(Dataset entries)
╭──
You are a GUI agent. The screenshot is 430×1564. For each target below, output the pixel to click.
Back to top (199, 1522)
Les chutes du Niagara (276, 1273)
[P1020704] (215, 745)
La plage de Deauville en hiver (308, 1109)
╰──
╭──
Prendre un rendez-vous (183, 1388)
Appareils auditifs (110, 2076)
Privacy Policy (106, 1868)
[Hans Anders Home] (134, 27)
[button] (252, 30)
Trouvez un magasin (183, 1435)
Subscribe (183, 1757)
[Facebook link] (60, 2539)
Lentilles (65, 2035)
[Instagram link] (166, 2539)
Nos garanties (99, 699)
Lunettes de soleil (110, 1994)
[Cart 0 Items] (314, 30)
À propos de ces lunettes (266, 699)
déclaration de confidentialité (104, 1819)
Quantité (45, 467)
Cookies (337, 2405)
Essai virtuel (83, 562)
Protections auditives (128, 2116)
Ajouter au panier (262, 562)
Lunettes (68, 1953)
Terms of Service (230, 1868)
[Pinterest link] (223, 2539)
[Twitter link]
╰──
After locating the line holding "Appareils auditifs (110, 2076)" above, output exactly that line and every line after it through the line holding "déclaration de confidentialité (104, 1819)". Include nothing else.

Appareils auditifs (110, 2076)
Privacy Policy (106, 1868)
[Hans Anders Home] (134, 27)
[button] (252, 30)
Trouvez un magasin (183, 1435)
Subscribe (183, 1757)
[Facebook link] (60, 2539)
Lentilles (65, 2035)
[Instagram link] (166, 2539)
Nos garanties (99, 699)
Lunettes de soleil (110, 1994)
[Cart 0 Items] (314, 30)
À propos de ces lunettes (266, 699)
déclaration de confidentialité (104, 1819)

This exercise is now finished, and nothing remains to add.